Provide users with protections over protocol access for compliance, while ensuring composability with the rest of the DeFi ecosystem

Liquid Collective is designed to provide users with protections over protocol access via know-your-customer (KYC) and anti-money-laundering (AML) verification, while still ensuring composability with the rest of the DeFi ecosystem.

This facilitates compliance by providing the level of counterparty risk management required for enterprises and institutions to participate in staking on the protocol.

The Liquid Collective protocol:

  • Requires users to be on the Allowlist before they can deposit ETH or redeem LsETH

  • Enables users to transfer LsETH freely

Liquid Collective works with a variety of Platforms, including trading venues and custodians, to provide a seamless on-ramp for the protocol’s stakers. KYC’d users who utilize a Platform’s services to allowlist their wallet can deposit to Liquid Collective and mint LsTokens.

Allowlisting

Participation in Liquid Collective's smart contracts is restricted to allowlisted wallet addresses. This is meant for compliance purposes, ensuring that any user who wants to stake first completes a review and approval process (typically a know-your-business (KYB)/ know-your-customer (KYC) process).

The Liquid Collective Allowlist smart contract holds:

  • An Allowlister, which is a trusted party responsible for allowing users to participate in the Liquid Collective protocol. Typically Platforms that enable minting and redemption (ex. a custodial Platform performing KYC/AML checks on their customers) submit a user's wallet address to the Allowlister for subsequent addition to the Allowlist

  • An Allowlist of depositors with their permissions over the protocol (deposit, withdraw)

When a depositor wants to stake with the Liquid Collective protocol, their address must first be added to the Allowlist and be granted the corresponding permissions. Learn more about the type of Platforms that add users to the Allowlist in the Platform Operations documentation.

Access protections

To meet the compliance needs of Liquid Collective participants, the Liquid Collective protocol has an "access denial" mechanism for blocking individual Ethereum addresses from sending, receiving, minting, redeeming or claiming LsETH. The protocol does not have any mechanism for forcing a transfer of LsETH, reversing a transfer of LsETH or otherwise altering the balance of LsETH at an address.

The Liquid Collective's policy is that access will only be denied where there is a determination that not denying access to an address presents a threat to the security, integrity or reliability of the protocol.
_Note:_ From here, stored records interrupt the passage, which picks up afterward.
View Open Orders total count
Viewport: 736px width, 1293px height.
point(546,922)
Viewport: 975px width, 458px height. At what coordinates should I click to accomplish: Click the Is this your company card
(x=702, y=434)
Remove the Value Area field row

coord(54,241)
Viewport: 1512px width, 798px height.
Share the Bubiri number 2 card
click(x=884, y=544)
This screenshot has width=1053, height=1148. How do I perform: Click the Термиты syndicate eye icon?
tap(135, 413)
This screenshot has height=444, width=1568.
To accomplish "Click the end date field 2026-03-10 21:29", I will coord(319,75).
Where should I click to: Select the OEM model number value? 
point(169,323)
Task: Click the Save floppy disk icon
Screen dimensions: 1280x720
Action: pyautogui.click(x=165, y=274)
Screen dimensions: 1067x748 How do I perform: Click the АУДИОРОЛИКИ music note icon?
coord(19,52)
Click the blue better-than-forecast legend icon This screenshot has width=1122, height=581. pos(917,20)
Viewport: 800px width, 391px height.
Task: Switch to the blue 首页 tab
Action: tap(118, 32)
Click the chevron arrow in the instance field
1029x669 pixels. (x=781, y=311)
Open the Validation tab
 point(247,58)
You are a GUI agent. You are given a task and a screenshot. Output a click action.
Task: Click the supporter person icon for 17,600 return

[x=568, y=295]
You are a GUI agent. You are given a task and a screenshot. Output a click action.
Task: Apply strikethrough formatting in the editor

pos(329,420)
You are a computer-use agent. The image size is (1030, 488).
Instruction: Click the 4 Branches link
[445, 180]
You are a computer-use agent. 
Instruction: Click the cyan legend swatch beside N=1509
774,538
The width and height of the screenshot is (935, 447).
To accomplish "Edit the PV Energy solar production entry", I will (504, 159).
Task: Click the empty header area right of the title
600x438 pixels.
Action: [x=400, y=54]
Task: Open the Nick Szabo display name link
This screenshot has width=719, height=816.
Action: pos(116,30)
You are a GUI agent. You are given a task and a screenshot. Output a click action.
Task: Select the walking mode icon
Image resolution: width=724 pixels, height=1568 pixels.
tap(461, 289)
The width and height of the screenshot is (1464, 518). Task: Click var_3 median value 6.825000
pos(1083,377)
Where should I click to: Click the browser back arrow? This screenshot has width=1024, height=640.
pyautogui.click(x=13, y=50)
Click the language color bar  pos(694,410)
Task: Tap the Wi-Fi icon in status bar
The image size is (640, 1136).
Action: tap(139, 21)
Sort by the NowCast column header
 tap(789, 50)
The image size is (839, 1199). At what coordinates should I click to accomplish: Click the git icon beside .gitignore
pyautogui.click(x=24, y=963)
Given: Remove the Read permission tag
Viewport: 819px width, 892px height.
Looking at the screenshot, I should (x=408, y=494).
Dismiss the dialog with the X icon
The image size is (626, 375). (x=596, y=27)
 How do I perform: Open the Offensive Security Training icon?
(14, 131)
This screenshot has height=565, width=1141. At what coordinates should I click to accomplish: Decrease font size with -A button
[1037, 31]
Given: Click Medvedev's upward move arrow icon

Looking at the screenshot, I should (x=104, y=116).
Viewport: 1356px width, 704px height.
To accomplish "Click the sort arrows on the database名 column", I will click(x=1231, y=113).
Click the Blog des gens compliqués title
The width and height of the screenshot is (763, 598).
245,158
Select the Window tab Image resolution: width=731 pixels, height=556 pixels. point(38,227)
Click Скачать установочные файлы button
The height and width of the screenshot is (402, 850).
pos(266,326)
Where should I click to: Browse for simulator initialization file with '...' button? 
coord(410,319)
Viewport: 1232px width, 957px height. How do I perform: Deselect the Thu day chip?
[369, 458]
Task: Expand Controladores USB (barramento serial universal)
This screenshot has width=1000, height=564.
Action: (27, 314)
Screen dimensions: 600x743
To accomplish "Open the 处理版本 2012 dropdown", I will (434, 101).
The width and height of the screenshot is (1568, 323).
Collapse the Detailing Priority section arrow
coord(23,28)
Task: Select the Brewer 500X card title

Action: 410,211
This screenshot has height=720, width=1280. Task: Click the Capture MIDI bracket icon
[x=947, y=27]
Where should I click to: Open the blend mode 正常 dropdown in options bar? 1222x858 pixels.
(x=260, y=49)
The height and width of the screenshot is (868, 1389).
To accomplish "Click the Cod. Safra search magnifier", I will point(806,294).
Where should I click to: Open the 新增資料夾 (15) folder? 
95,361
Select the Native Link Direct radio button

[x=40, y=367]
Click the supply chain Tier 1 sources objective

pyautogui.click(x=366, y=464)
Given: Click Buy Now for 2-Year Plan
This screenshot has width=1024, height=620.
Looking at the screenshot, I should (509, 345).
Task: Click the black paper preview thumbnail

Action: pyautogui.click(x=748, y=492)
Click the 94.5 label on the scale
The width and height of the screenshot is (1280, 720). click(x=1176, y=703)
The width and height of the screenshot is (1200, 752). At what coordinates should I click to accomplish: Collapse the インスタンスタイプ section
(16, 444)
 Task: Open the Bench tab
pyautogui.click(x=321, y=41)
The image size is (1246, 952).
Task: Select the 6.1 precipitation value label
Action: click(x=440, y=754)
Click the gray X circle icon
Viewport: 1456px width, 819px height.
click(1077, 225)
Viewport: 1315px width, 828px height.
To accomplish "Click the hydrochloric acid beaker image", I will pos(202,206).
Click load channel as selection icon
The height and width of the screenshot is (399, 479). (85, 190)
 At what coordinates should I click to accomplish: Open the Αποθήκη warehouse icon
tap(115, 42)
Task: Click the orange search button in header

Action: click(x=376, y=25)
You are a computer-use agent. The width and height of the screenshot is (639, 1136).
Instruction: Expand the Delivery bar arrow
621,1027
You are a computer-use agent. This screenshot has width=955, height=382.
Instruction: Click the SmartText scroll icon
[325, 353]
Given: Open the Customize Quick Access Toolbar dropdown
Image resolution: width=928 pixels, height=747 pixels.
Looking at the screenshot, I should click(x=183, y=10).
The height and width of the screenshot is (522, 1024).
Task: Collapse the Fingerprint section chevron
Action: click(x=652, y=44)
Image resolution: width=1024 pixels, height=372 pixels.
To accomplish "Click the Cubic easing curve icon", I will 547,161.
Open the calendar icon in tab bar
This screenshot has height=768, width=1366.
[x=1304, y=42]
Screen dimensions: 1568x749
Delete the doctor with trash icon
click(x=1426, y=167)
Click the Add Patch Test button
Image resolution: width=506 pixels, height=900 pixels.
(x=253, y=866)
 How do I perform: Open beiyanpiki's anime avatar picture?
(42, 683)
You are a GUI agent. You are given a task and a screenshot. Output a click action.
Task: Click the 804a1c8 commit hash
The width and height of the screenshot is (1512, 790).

Examples of such circumstances include security breaches or legal requirements.

Requests by third parties for denial of access to an address must be submitted in writing to legal@liquidcollective.io. This policy and compliance with a request do not constitute acknowledgment or attornment by The Liquid Foundation or any other participant in the Liquid Collective to laws to which that participant is not already subject.